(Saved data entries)
/---

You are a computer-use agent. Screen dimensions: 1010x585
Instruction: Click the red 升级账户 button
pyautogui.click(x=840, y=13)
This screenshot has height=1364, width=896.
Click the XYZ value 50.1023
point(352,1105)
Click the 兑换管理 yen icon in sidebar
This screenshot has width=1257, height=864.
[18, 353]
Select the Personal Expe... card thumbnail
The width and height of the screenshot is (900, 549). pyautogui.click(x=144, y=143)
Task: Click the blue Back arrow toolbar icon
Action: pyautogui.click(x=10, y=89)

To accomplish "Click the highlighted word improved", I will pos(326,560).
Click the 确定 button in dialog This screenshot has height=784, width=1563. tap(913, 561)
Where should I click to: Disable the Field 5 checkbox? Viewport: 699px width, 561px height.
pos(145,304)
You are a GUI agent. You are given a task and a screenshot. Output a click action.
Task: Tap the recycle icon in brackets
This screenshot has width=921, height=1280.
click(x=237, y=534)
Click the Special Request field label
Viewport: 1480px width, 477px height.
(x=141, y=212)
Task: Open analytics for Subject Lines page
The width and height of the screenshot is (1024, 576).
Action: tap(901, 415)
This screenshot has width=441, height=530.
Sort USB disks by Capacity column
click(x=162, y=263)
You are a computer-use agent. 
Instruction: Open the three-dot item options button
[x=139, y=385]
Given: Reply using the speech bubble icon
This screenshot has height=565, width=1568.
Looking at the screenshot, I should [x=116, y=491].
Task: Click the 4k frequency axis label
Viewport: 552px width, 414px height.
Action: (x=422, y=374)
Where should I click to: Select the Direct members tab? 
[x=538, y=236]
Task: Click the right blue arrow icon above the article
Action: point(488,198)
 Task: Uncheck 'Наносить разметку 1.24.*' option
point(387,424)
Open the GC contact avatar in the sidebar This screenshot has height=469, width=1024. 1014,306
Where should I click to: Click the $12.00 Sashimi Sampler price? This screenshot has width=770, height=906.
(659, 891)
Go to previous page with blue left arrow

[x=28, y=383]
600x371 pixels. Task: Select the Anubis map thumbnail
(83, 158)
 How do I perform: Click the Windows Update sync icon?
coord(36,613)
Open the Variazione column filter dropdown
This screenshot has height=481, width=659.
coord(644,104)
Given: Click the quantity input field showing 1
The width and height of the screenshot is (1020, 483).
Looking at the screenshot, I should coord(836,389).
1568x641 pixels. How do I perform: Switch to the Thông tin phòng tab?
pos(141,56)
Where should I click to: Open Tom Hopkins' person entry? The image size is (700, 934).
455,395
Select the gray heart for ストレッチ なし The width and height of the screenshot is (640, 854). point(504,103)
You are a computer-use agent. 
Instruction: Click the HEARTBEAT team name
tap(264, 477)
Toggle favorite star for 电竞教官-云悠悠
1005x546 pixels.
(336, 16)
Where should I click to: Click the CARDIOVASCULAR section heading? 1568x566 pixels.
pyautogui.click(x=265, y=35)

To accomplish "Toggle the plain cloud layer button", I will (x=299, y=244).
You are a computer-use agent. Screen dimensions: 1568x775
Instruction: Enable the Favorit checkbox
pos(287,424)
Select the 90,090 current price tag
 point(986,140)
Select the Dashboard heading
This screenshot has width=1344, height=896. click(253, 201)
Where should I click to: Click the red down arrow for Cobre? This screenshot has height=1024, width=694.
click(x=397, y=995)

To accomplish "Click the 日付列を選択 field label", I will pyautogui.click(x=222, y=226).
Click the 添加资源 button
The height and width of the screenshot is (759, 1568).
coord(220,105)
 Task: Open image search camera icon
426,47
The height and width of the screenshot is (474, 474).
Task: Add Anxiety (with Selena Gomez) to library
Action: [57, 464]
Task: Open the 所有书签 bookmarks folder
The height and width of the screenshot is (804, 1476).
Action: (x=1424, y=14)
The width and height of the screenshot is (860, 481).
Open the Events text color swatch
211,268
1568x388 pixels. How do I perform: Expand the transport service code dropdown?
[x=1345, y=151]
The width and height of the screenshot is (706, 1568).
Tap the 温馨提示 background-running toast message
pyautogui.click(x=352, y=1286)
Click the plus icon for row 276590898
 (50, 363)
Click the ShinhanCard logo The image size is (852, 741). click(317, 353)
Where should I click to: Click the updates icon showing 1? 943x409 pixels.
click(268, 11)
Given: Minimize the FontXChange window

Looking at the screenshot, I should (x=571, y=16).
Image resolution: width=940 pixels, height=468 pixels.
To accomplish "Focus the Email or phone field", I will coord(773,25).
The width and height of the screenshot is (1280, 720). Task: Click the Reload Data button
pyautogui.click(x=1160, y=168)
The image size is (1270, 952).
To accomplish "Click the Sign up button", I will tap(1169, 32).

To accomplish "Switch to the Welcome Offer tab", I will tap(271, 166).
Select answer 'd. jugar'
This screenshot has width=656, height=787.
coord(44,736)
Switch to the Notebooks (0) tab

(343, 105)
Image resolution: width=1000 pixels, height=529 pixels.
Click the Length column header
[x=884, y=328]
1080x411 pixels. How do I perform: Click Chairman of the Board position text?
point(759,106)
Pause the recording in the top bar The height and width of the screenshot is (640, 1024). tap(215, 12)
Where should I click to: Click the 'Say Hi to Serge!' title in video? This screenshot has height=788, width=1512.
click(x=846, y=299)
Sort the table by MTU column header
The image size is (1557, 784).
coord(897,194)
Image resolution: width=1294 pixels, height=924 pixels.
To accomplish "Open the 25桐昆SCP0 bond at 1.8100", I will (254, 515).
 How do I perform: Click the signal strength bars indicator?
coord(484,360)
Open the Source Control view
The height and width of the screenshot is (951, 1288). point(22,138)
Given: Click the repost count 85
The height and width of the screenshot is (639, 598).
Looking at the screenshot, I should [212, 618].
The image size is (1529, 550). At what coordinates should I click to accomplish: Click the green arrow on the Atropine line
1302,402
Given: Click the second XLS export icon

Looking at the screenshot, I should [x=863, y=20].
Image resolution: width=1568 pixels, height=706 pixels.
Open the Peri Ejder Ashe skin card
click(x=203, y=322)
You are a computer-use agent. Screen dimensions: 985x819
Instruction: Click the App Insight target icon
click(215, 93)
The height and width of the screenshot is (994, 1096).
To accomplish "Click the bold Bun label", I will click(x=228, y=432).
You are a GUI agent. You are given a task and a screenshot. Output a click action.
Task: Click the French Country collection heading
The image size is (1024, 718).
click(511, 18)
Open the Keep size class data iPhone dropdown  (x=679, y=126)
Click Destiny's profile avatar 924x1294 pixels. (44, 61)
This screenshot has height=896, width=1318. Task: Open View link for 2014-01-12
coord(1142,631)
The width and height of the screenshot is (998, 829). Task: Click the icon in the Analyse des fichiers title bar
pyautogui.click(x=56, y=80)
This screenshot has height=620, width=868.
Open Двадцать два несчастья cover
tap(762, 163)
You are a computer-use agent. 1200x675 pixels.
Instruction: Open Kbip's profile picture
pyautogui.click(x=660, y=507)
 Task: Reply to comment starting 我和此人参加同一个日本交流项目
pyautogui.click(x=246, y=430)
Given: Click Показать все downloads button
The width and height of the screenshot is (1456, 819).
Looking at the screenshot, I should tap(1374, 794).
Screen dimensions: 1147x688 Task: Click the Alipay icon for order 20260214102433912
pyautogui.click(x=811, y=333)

\---

(Required work) The reply must present every entry, transcribed with its exact wording.

(Answer box)
You are a computer-use agent. Screen dimensions: 1010x585
Instruction: Click the red 升级账户 button
pyautogui.click(x=840, y=13)
This screenshot has height=1364, width=896.
Click the XYZ value 50.1023
point(352,1105)
Click the 兑换管理 yen icon in sidebar
This screenshot has width=1257, height=864.
[18, 353]
Select the Personal Expe... card thumbnail
The width and height of the screenshot is (900, 549). pyautogui.click(x=144, y=143)
Task: Click the blue Back arrow toolbar icon
Action: pyautogui.click(x=10, y=89)

To accomplish "Click the highlighted word improved", I will pos(326,560).
Click the 确定 button in dialog This screenshot has height=784, width=1563. tap(913, 561)
Where should I click to: Disable the Field 5 checkbox? Viewport: 699px width, 561px height.
pos(145,304)
You are a GUI agent. You are given a task and a screenshot. Output a click action.
Task: Tap the recycle icon in brackets
This screenshot has width=921, height=1280.
click(x=237, y=534)
Click the Special Request field label
Viewport: 1480px width, 477px height.
(x=141, y=212)
Task: Open analytics for Subject Lines page
The width and height of the screenshot is (1024, 576).
Action: tap(901, 415)
This screenshot has width=441, height=530.
Sort USB disks by Capacity column
click(x=162, y=263)
You are a computer-use agent. 
Instruction: Open the three-dot item options button
[x=139, y=385]
Given: Reply using the speech bubble icon
This screenshot has height=565, width=1568.
Looking at the screenshot, I should [x=116, y=491].
Task: Click the 4k frequency axis label
Viewport: 552px width, 414px height.
Action: (x=422, y=374)
Where should I click to: Select the Direct members tab? 
[x=538, y=236]
Task: Click the right blue arrow icon above the article
Action: point(488,198)
 Task: Uncheck 'Наносить разметку 1.24.*' option
point(387,424)
Open the GC contact avatar in the sidebar This screenshot has height=469, width=1024. 1014,306
Where should I click to: Click the $12.00 Sashimi Sampler price? This screenshot has width=770, height=906.
(659, 891)
Go to previous page with blue left arrow

[x=28, y=383]
600x371 pixels. Task: Select the Anubis map thumbnail
(83, 158)
 How do I perform: Click the Windows Update sync icon?
coord(36,613)
Open the Variazione column filter dropdown
This screenshot has height=481, width=659.
coord(644,104)
Given: Click the quantity input field showing 1
The width and height of the screenshot is (1020, 483).
Looking at the screenshot, I should coord(836,389).
1568x641 pixels. How do I perform: Switch to the Thông tin phòng tab?
pos(141,56)
Where should I click to: Open Tom Hopkins' person entry? The image size is (700, 934).
455,395
Select the gray heart for ストレッチ なし The width and height of the screenshot is (640, 854). point(504,103)
You are a computer-use agent. 
Instruction: Click the HEARTBEAT team name
tap(264, 477)
Toggle favorite star for 电竞教官-云悠悠
1005x546 pixels.
(336, 16)
Where should I click to: Click the CARDIOVASCULAR section heading? 1568x566 pixels.
pyautogui.click(x=265, y=35)

To accomplish "Toggle the plain cloud layer button", I will (x=299, y=244).
You are a computer-use agent. Screen dimensions: 1568x775
Instruction: Enable the Favorit checkbox
pos(287,424)
Select the 90,090 current price tag
 point(986,140)
Select the Dashboard heading
This screenshot has width=1344, height=896. click(253, 201)
Where should I click to: Click the red down arrow for Cobre? This screenshot has height=1024, width=694.
click(x=397, y=995)

To accomplish "Click the 日付列を選択 field label", I will pyautogui.click(x=222, y=226).
Click the 添加资源 button
The height and width of the screenshot is (759, 1568).
coord(220,105)
 Task: Open image search camera icon
426,47
The height and width of the screenshot is (474, 474).
Task: Add Anxiety (with Selena Gomez) to library
Action: [57, 464]
Task: Open the 所有书签 bookmarks folder
The height and width of the screenshot is (804, 1476).
Action: (x=1424, y=14)
The width and height of the screenshot is (860, 481).
Open the Events text color swatch
211,268
1568x388 pixels. How do I perform: Expand the transport service code dropdown?
[x=1345, y=151]
The width and height of the screenshot is (706, 1568).
Tap the 温馨提示 background-running toast message
pyautogui.click(x=352, y=1286)
Click the plus icon for row 276590898
 (50, 363)
Click the ShinhanCard logo The image size is (852, 741). click(317, 353)
Where should I click to: Click the updates icon showing 1? 943x409 pixels.
click(268, 11)
Given: Minimize the FontXChange window

Looking at the screenshot, I should (x=571, y=16).
Image resolution: width=940 pixels, height=468 pixels.
To accomplish "Focus the Email or phone field", I will coord(773,25).
The width and height of the screenshot is (1280, 720). Task: Click the Reload Data button
pyautogui.click(x=1160, y=168)
The image size is (1270, 952).
To accomplish "Click the Sign up button", I will tap(1169, 32).

To accomplish "Switch to the Welcome Offer tab", I will tap(271, 166).
Select answer 'd. jugar'
This screenshot has width=656, height=787.
coord(44,736)
Switch to the Notebooks (0) tab

(343, 105)
Image resolution: width=1000 pixels, height=529 pixels.
Click the Length column header
[x=884, y=328]
1080x411 pixels. How do I perform: Click Chairman of the Board position text?
point(759,106)
Pause the recording in the top bar The height and width of the screenshot is (640, 1024). tap(215, 12)
Where should I click to: Click the 'Say Hi to Serge!' title in video? This screenshot has height=788, width=1512.
click(x=846, y=299)
Sort the table by MTU column header
The image size is (1557, 784).
coord(897,194)
Image resolution: width=1294 pixels, height=924 pixels.
To accomplish "Open the 25桐昆SCP0 bond at 1.8100", I will (254, 515).
 How do I perform: Click the signal strength bars indicator?
coord(484,360)
Open the Source Control view
The height and width of the screenshot is (951, 1288). point(22,138)
Given: Click the repost count 85
The height and width of the screenshot is (639, 598).
Looking at the screenshot, I should [212, 618].
The image size is (1529, 550). At what coordinates should I click to accomplish: Click the green arrow on the Atropine line
1302,402
Given: Click the second XLS export icon

Looking at the screenshot, I should [x=863, y=20].
Image resolution: width=1568 pixels, height=706 pixels.
Open the Peri Ejder Ashe skin card
click(x=203, y=322)
You are a computer-use agent. Screen dimensions: 985x819
Instruction: Click the App Insight target icon
click(215, 93)
The height and width of the screenshot is (994, 1096).
To accomplish "Click the bold Bun label", I will click(x=228, y=432).
You are a GUI agent. You are given a task and a screenshot. Output a click action.
Task: Click the French Country collection heading
The image size is (1024, 718).
click(511, 18)
Open the Keep size class data iPhone dropdown  (x=679, y=126)
Click Destiny's profile avatar 924x1294 pixels. (44, 61)
This screenshot has height=896, width=1318. Task: Open View link for 2014-01-12
coord(1142,631)
The width and height of the screenshot is (998, 829). Task: Click the icon in the Analyse des fichiers title bar
pyautogui.click(x=56, y=80)
This screenshot has height=620, width=868.
Open Двадцать два несчастья cover
tap(762, 163)
You are a computer-use agent. 1200x675 pixels.
Instruction: Open Kbip's profile picture
pyautogui.click(x=660, y=507)
 Task: Reply to comment starting 我和此人参加同一个日本交流项目
pyautogui.click(x=246, y=430)
Given: Click Показать все downloads button
The width and height of the screenshot is (1456, 819).
Looking at the screenshot, I should tap(1374, 794).
Screen dimensions: 1147x688 Task: Click the Alipay icon for order 20260214102433912
pyautogui.click(x=811, y=333)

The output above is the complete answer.